NVIDIA / DIGITS

Deep Learning GPU Training System
https://developer.nvidia.com/digits
BSD 3-Clause "New" or "Revised" License
4.12k stars 1.38k forks source link

Add VGG-16 net as one of the default network #159

Open jmozah opened 9 years ago

jmozah commented 9 years ago

SImilar to LeNet,AlexNext, GoogLeNet... it would be good if VGG net is also added as one of the default networks to select from..

lukeyeager commented 9 years ago

Last I checked, there wasn't a publicly available version of their train_val.prototxt. Lots of people have asked for it: https://gist.github.com/ksimonyan/fd8800eeb36e276cd6f9#comment-1430126 https://gist.github.com/ksimonyan/211839e770f7b538e2d8#comment-1346808 https://gist.github.com/ksimonyan/3785162f95cd2d5fee77#comment-1316301

I think they probably just don't have it anymore. If you want to put together a version that successfully trains on multiple datasets successfully, then can test it and get it added to DIGITS.

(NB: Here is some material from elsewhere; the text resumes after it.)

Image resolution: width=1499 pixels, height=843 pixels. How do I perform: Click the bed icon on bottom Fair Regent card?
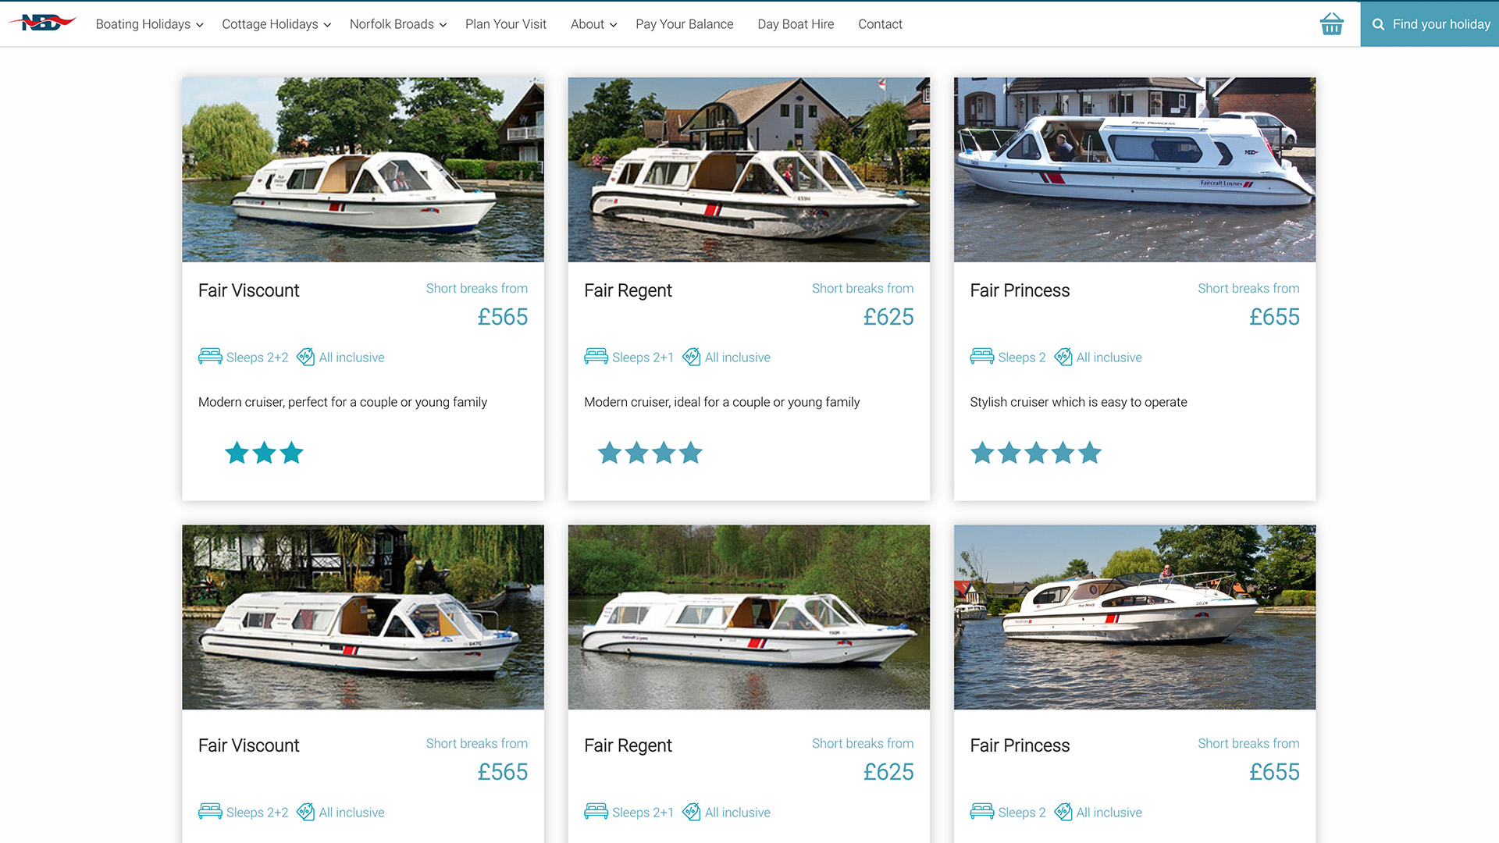[596, 812]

jmozah commented 9 years ago

Look at the bottom of this link.. @Karathy has a link there https://gist.github.com/ksimonyan/211839e770f7b538e2d8#file-readme-md

I will try and see if i can succesfully train a version

serafett commented 9 years ago

Hi @jmozah

Were you able to train VGG successfully? I think training using the pretrained model works but training from scratch does not converge.

If anyone has successfully trained VGG16 or VGG19 from scratch, can you share your solver and train_val files?

jmozah commented 9 years ago

No... The network failed after 1 epoc... Will check it next week and update

Sent from my iPhone

On 16-Jul-2015, at 10:50 PM, serafett notifications@github.com wrote:

Hi @jmozah

Were you able to train VGG successfully? I think training using the pretrained model works but training from scratch does not converge.

If anyone has successfully trained VGG16 or VGG19 from scratch, can you share your solver and train_val files?

— Reply to this email directly or view it on GitHub.

saeedizadi commented 9 years ago

@jmozah Any success?

jmozah commented 9 years ago

No... not yet

groar commented 9 years ago

I use a train_val that I updated from an old one. It works with the VGG 19 layers (with a very small batch). https://gist.github.com/groar/d455ebe671b2f1807659

I used it for fine-tuning, but never tried to train it from scratch. I could try.

lukeyeager commented 8 years ago

Update on this:

@graphific uploaded a train_val.prototxt in the comments for this gist. I tried it on a 20-class subset of ImageNet (which should be easier to solve than the full imagenet dataset) and it totally failed to train (whereas AlexNet and GoogLeNet converge quickly every time).

vgg-no-converge

So, still no luck here :-/

gheinrich commented 8 years ago

It would probably help to add Xavier weight initialization for this kind of deep network. With the default weight initialization the odds of hitting a vanishing gradient in the first layers are high.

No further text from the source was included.